A saída é pela esquerda organizada nas mobilizações sociais e populares
Ao fim e ao cabo, ao longo do primeiro ano do governo Lula III, ao mesmo tempo em que tivemos uma retomada do crescimento das greves no país, observamos redução do número de trabalhadores sindicalizados. Se, por um lado, apesar da correlação social de forças entre as classes sociais ser desfavorável e o Parlamento brasileiro ser majoritariamente conservador e reacionário, as expectativas do movimento sindical em um novo governo do Partido dos Trabalhadores e de Lula, um ex-sindicalista, na presidência, em substituição a um governo de coalização de extrema-direita, antidemocrático e antissindical, reanimou o movimento organizado dos trabalhadores desde o início do ano. Ao mesmo tempo, a ampla aliança com setores da direta e do centrão, o qual é base do governo e ocupa ministérios ao mesmo tempo em que na prática faz oposição parlamentar e barganha emendas, por meio de chantagens, em um contexto político de ofensiva do bolsonarismo, traz inúmeras dificuldades para os interesses da classe trabalhadora no Brasil. Os minúsculos resultados econômicos não têm sido suficientes para tranquilizar as condições de vida da classe. O descontentamento e início de uma erosão da base popular governista já se anuncia neste ano de 2024 – vide o exemplo da greve de professores e técnico-administrativos das Universidades e Institutos Federais. A tendência de perda de popularidade do governo também aponta nesse sentido. A política econômica neoliberal, a linha de austeridade em torno do ajuste fiscal e a não implementação do programa eleitoral de bases sociais que elegeu Lula tornam o cenário muito difícil. Quais lições os trabalhadores tirarão deste cenário?
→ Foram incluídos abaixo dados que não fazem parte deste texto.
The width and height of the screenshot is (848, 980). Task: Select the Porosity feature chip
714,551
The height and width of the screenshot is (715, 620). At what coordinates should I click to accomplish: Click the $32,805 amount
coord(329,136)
Enquanto Lula estiver na defensiva, num governo sob cerco e subordinado às forças neoliberais, o cenário conjuntural é preocupante. Mobilizações sociais à esquerda e com independência de classe que disputem as pautas políticas e econômicas no conjunto da sociedade serão imprescindíveis. Resta saber como atuarão as forças sociais do trabalho e o movimento sindical brasileiro no próximo período. A retomada de greves é um indicador social importante. Mas ainda é cedo para qualquer conclusão precipitada, afinal, a história é um campo aberto de possibilidades.